This little orchid is rarely encountered, not because of its size (as it is easily seen in its rather sparse environment), but that there are few orchid enthusiasts wandering around in remote regions looking for them. The reason for this is there are very few orchids or any plants in bloom during April/May when this plant flowers, consequently very few people bother looking for them, preferring to spend their time more profitably by botanising during spring when orchids and other flowering plants are in abundance.

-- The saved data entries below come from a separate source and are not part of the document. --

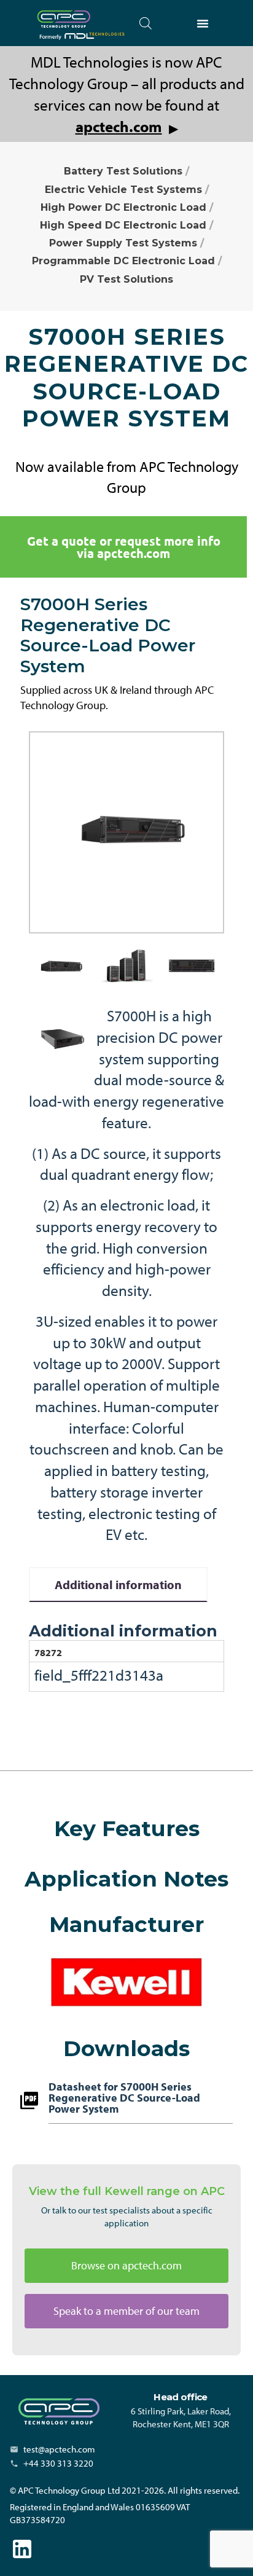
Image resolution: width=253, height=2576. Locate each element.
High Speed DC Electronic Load (123, 225)
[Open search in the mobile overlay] (145, 23)
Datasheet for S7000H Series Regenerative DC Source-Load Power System (124, 2098)
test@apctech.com (59, 2449)
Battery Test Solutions (123, 171)
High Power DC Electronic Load (123, 207)
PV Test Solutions (126, 279)
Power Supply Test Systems (123, 243)
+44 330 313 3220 (58, 2463)
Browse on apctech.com (126, 2265)
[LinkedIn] (22, 2549)
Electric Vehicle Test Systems (123, 189)
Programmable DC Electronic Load (123, 261)
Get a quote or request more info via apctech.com (123, 547)
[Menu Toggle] (203, 23)
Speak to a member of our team (126, 2311)
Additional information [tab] (118, 1584)
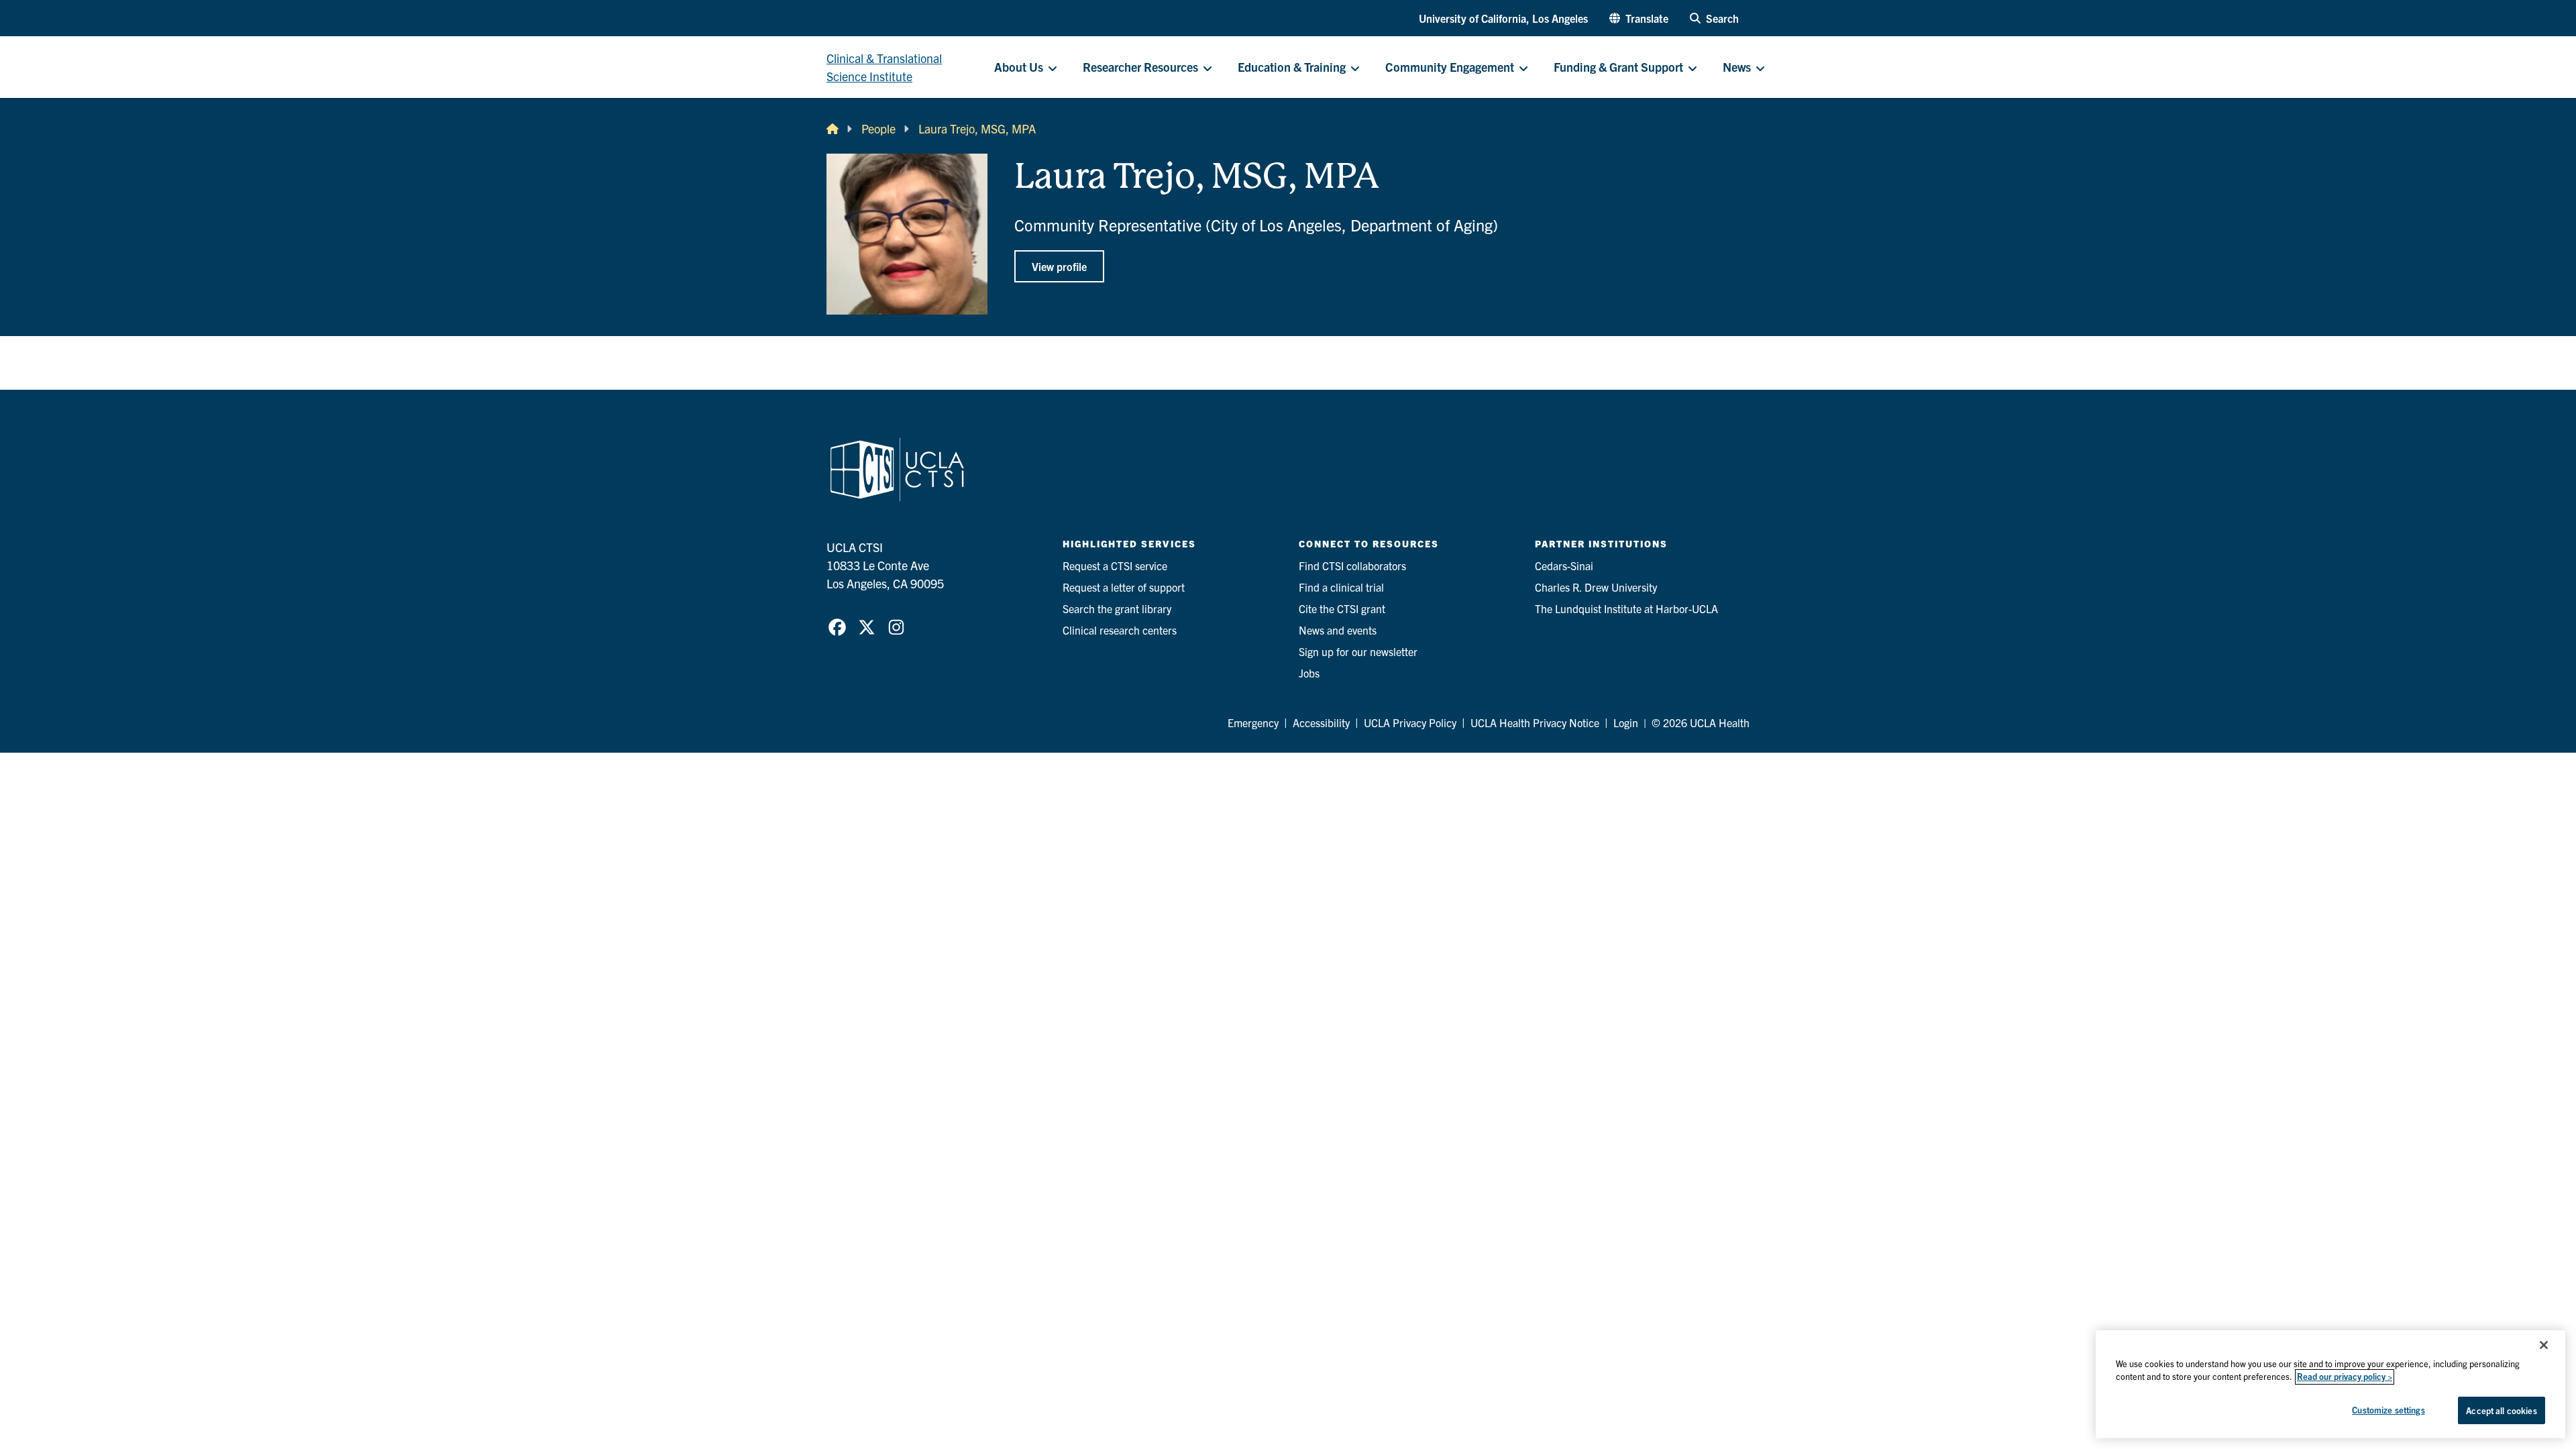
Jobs (1309, 673)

The distribution of Corunastylis tepperi in WA is from Corrigin to Eyre, then sparsely recorded through SA to finish in western Victoria, where surprisingly there are a number of records. It would appear that Alexander Beauglehole is responsible for most of these Victorian discoveries, as he was a Western District farmer who devoted much of his life to collecting plants throughout that State. He did this in order to plot their distribution in a 1 degree Latitude x 1.5 degrees Longitude grid system labelled A-Z, which remains in use today as a general guide, although with GPS and computer recordings of individual colonies, a more precise distribution system has developed.

There are around 50 Corunastylis species, but only Corunastylis tepperi is found in WA, with the highest number being in NSW and Victoria, although also found in Tasmania and Queensland, plus also recorded from New Zealand and New Caledonia. In the Esperance region it can sometimes be encountered around saltlakes, particularly under eucalypts, growing through the fallen bark and leaf-litter, so being a little green orchid against a dark brown background it is not difficult to spot, you just need to be there.

Originally many species of Corunastylis were placed in Prasophyllum, but these orchids were later transferred to Genoplesium and in 2002 to Corunastylis due to root and floral differences. However some authorities do not recognise the latter transfer, so these plants may still remain in Genoplesium although the species names remain the same.

Interestingly, in the rather open and often barren areas around saltlakes (see habitat photos above), Corunastylis tepperi releases a fruity perfume to attract small pollinating flies. But it is not alone in doing so, as many small white flowered heath species like Leucopogon are doing the same thing in neighbouring habitats, which combined would be a very powerful drawcard for local insects at this time of year.